3. Professors will advocate for you

The benefits of establishing a good reputation with a professor extend way beyond the classroom. When a serious issue came up in a course, my daughter was part of a small group of students who found themselves sitting before the department chair and his advisors, asking for help. One of those advisors was a professor they had a great rapport with. When he walked into the room, he made the comment, “Oh, I know all of these guys!” Not only were they more at ease with a friendly face across the table, but they also had an instant advocate for their position who helped them get the help they were hoping for. 

4. Professors will offer the power of their reference

Your professors are well-connected, and their reference holds a lot of weight with other academic institutions and potential employers. My kids have used professors on their applications to gain entrance to degree programs and to secure scholarships, teaching assistant positions, and employment. Here at Kingswood, we are frequently contacted by pastors and employers looking to hire. They want to talk to our faculty to get their recommendations for graduating students who are gifted in specific areas. Building good relationships now will pay dividends for the future.

How do I get to know my professors?

It may seem intimidating to make connections with professors, but it doesn’t need to be. These are a few simple ways to start building those relationships:


1. Fully engage in class

Professors take note of students who take an interest in the course content and show up to class ready and willing to learn. When you go to class, sit closer to the front, demonstrate you are paying attention with eye contact and note-taking, eliminate distractions like texting or online activity, and ask and answer questions that show you are learning.

2. Take advantage of the after-class transition to connect

The few minutes after class are a great time to make a quick connection with your professor. Rather than bolt for the door when class is dismissed, stop to ask a question, make a casual comment about that day’s class, or take two minutes to listen in on a question another student is asking. 

3. Seek them out during their office hours

Stop by their office or arrange a time to meet if you have questions about course material, upcoming assignments, or even general questions related to their field. Remember, your professors are teaching courses that are in their sweet spot of knowledge and expertise, and they have far more to offer than what they can share in a class session. 

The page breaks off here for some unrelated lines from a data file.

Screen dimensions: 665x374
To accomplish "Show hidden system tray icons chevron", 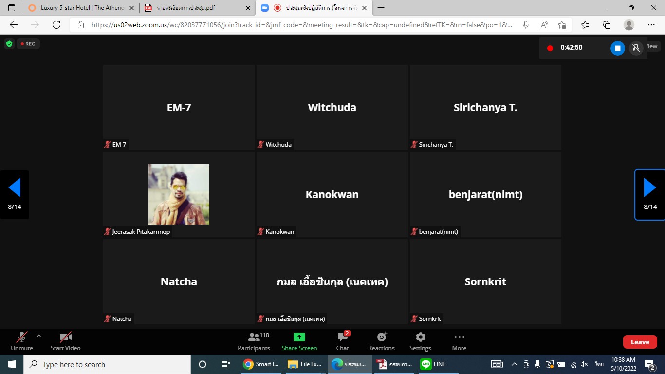I will pyautogui.click(x=514, y=364).
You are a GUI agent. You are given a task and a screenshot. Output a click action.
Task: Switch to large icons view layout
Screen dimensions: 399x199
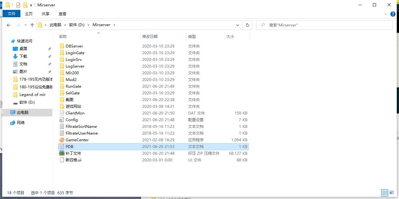(x=391, y=193)
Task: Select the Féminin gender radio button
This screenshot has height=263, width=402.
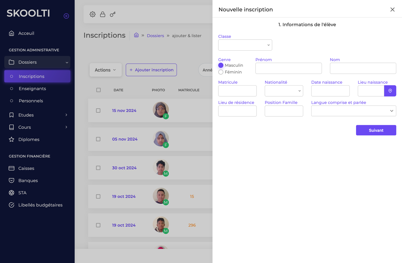Action: click(221, 72)
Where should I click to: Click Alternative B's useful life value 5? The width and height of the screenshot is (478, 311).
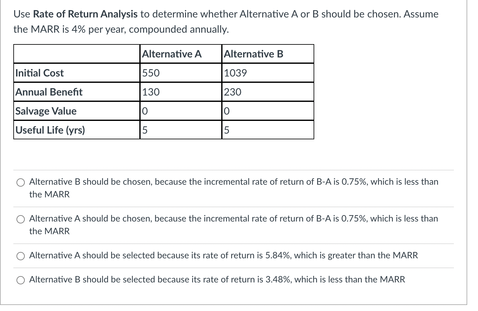pos(226,130)
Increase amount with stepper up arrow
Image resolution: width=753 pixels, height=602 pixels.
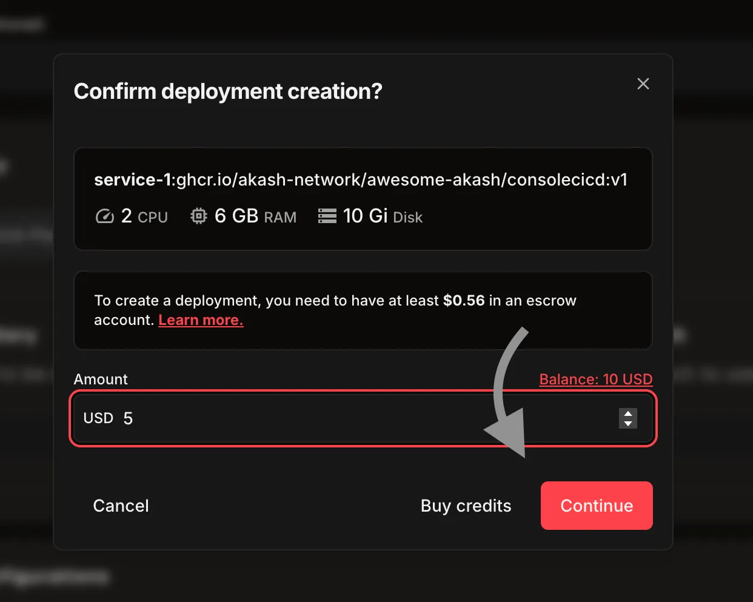628,413
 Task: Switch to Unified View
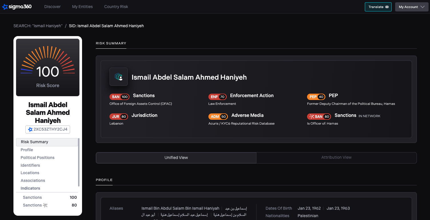pyautogui.click(x=176, y=158)
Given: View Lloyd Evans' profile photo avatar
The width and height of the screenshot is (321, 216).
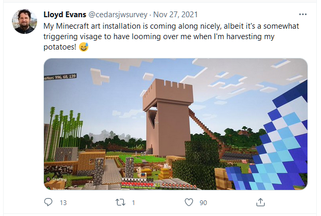Looking at the screenshot, I should tap(25, 21).
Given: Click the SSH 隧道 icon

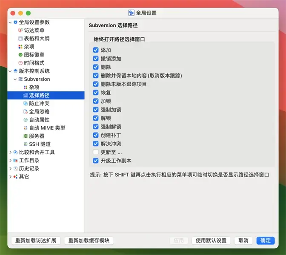Looking at the screenshot, I should pyautogui.click(x=26, y=144).
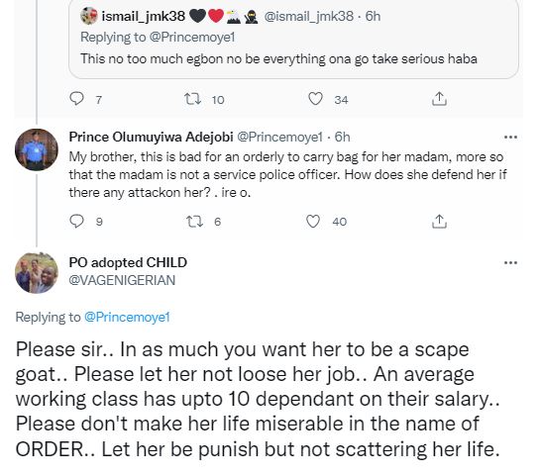This screenshot has height=476, width=540.
Task: Open the @Princemoye1 link in blue reply line
Action: [x=127, y=317]
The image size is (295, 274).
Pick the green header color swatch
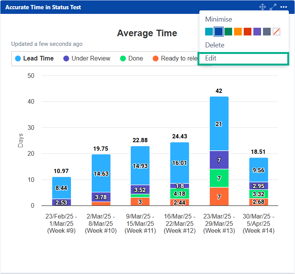click(228, 32)
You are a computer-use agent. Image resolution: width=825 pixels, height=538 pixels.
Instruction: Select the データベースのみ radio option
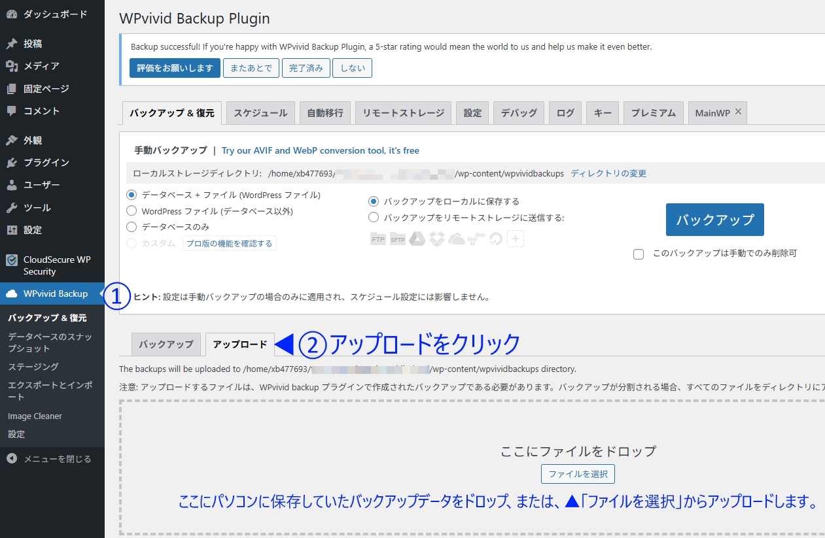[x=132, y=227]
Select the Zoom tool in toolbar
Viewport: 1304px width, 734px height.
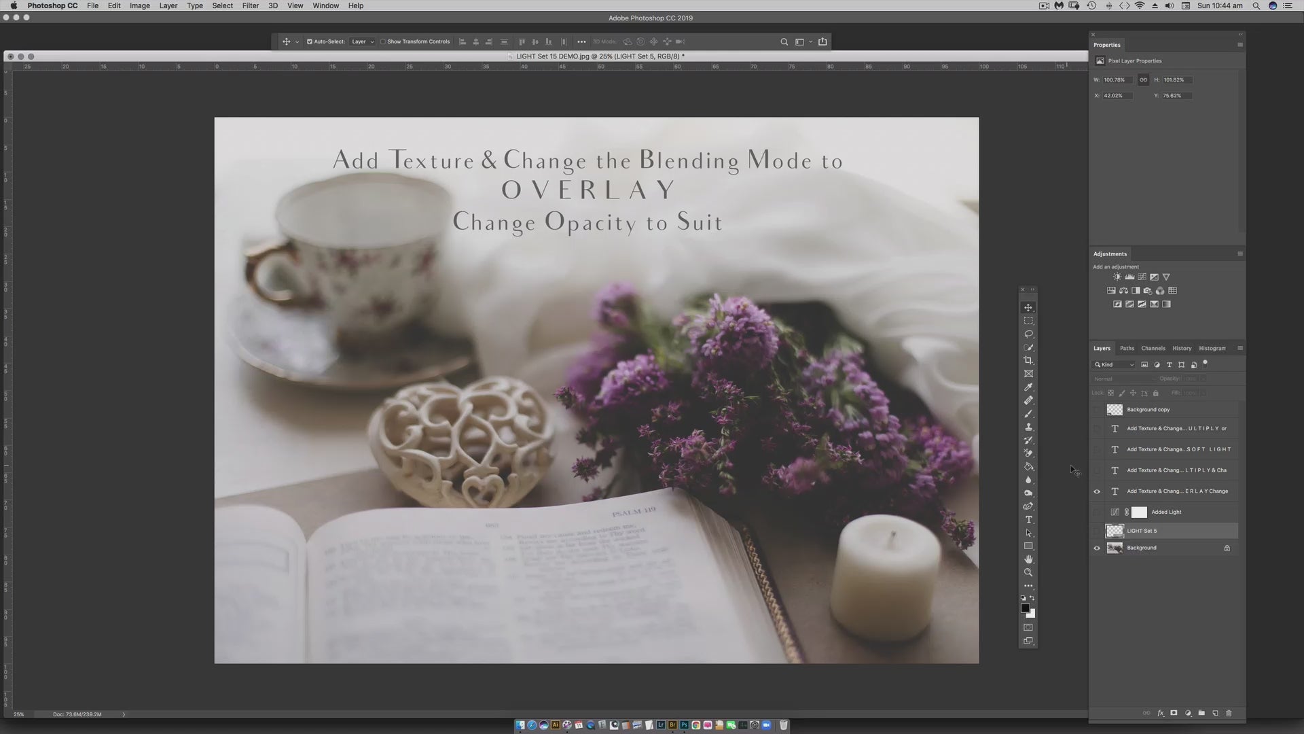coord(1028,572)

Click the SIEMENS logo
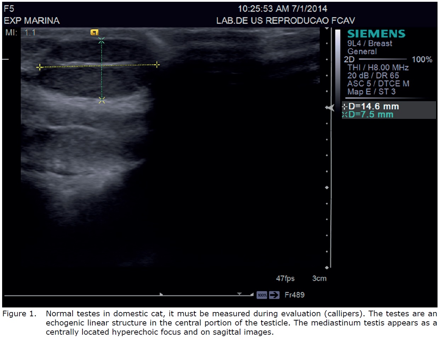(376, 34)
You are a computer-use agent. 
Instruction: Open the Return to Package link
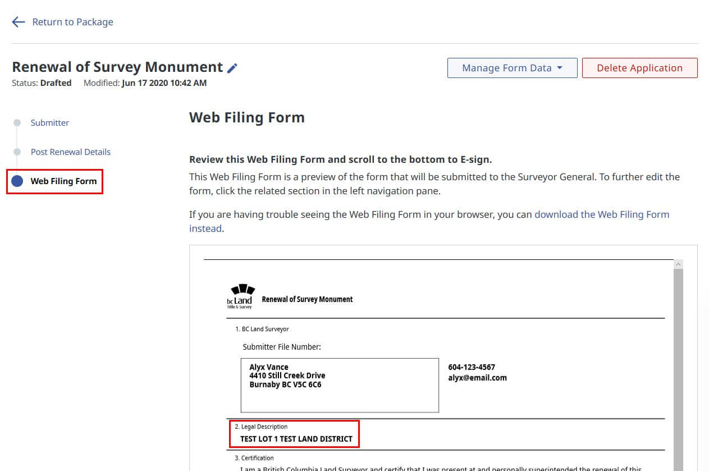(x=72, y=22)
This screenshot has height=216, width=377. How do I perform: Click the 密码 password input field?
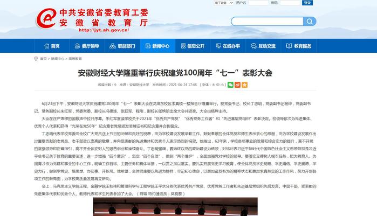(287, 3)
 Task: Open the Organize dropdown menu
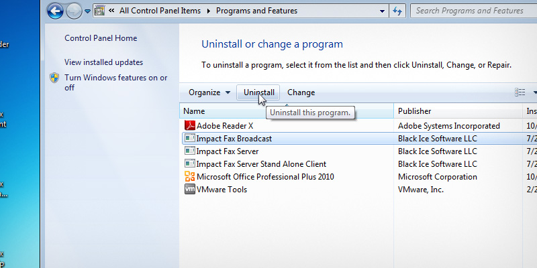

4. Use chance opportunities to make a connection

Connections outside of the classroom go a long way in building rapport with professors. Offer a greeting when you meet crossing campus, poke your head into their office for a quick “hi” when you’re passing through their department, and be sure to acknowledge them when you see them around town or on campus in social settings. 



At the end of the day, your professors are just ordinary people who love what they do and are working hard to invest in their students. They genuinely care about you and your success. Reap the benefits of having them on your side as you pursue your degree and head out into the world to make your mark.